▶ Problem statement
In the reflections on strength below, how did colleagues, friends, and family respond once the writer of the second reflection allowed vulnerability?

▶ Exercise text
=== Section Start ===

When I think back, strength was never in question, but I didn't always fully understand how to use it. Early on, strength meant endurance, showing up, pushing through, handling whatever came my way. It worked, but it wasn't always intentional, and it often required more of me than it needed to. What changed over time was my understanding of how to use that strength with intention. Earlier in my career, I relied heavily on instinct and perseverance, figuring things out as I went and trusting that grit would carry me through. While that approach built resilience, it also came at a cost. The real shift happened when I learned to walk into rooms not just with confidence, but with clarity, tools, boundaries, and strategy. Strength stopped being about how much I could absorb and started being about how deliberately I moved. I realized that resilience isn't only revealed in moments of pressure, it's demonstrated in how you enter them. Knowing your objective. Understanding the dynamics in the room. Deciding in advance what you will say yes to, what you will decline, and where you will hold the line. That is strength in practice. There were moments when I saw the difference clearly, difficult conversations that stayed productive, negotiations that didn't drain me, leadership decisions that felt firm without being reactive. I wasn't proving my strength anymore, I was directing it. True resilience, I've learned, isn't just surviving hard moments. It's meeting them with intention, strategy, and self-respect. That's when strength becomes sustainable and powerful.
For years, I believed that strength meant handling everything on my own, staying in control, and never showing vulnerability. But there came a moment in both my career and personal life when trying to hold everything together became exhausting, and I realized it was not actually helping anyone. The first time I let my guard down and asked for support, it felt strange, almost uncomfortable, but also incredibly liberating. Allowing myself to be vulnerable shifted my relationships in meaningful ways. Colleagues, friends, and family responded with empathy, collaboration, and trust. Asking for help did not make me weaker. It allowed others to show up, strengthened our connections, and gave me a deeper understanding of resilience. That experience reshaped how I define strength. True strength is not about carrying everything alone. It is knowing when to lean on others, embrace support, and grow together.
All of my life I have had to rely on myself, as a child growing up in a broken home, parents who suffered from addiction, failed relationships. Letting my guard down and asking for support was both humbling and freeing. A reminder that I don't always have to do it alone even when it feels it's all I want to do. Being vulnerable deepened my relationships, it also reshaped my understanding of strength. I thank my children, my mentors and my friends for stepping in when I said, "It's ok, I can do it alone". Thank you for the reminder that not only I am not alone, but that I am highly favored and loved.

=== Section End ===

▶ Given data

=== Section Start ===

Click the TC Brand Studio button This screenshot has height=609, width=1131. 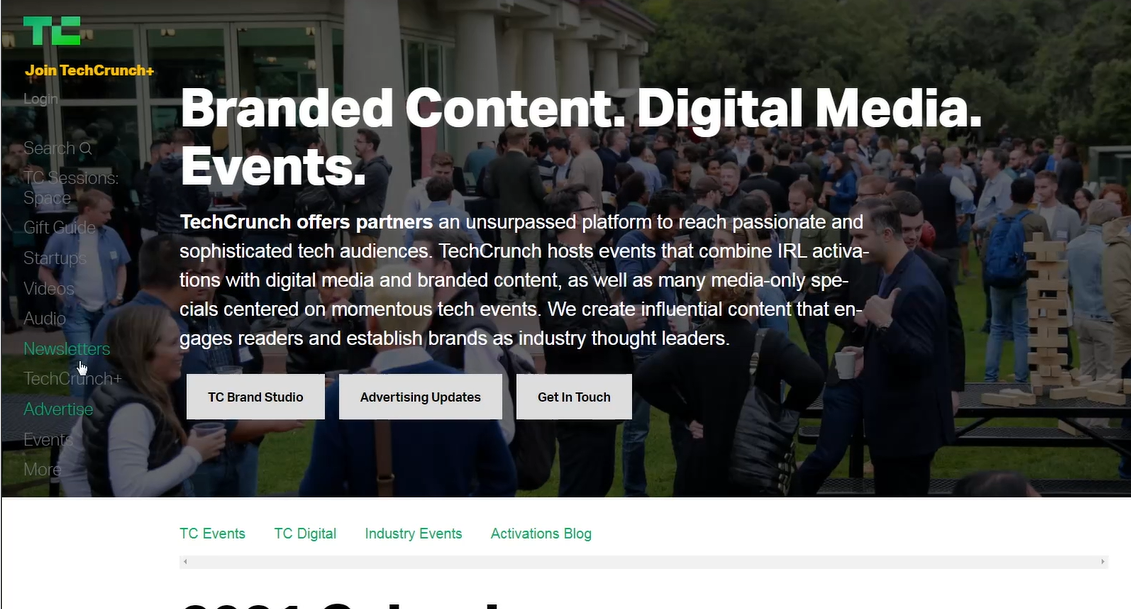pos(255,397)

=== Section End ===

▶ Answer
They responded with empathy, collaboration, and trust.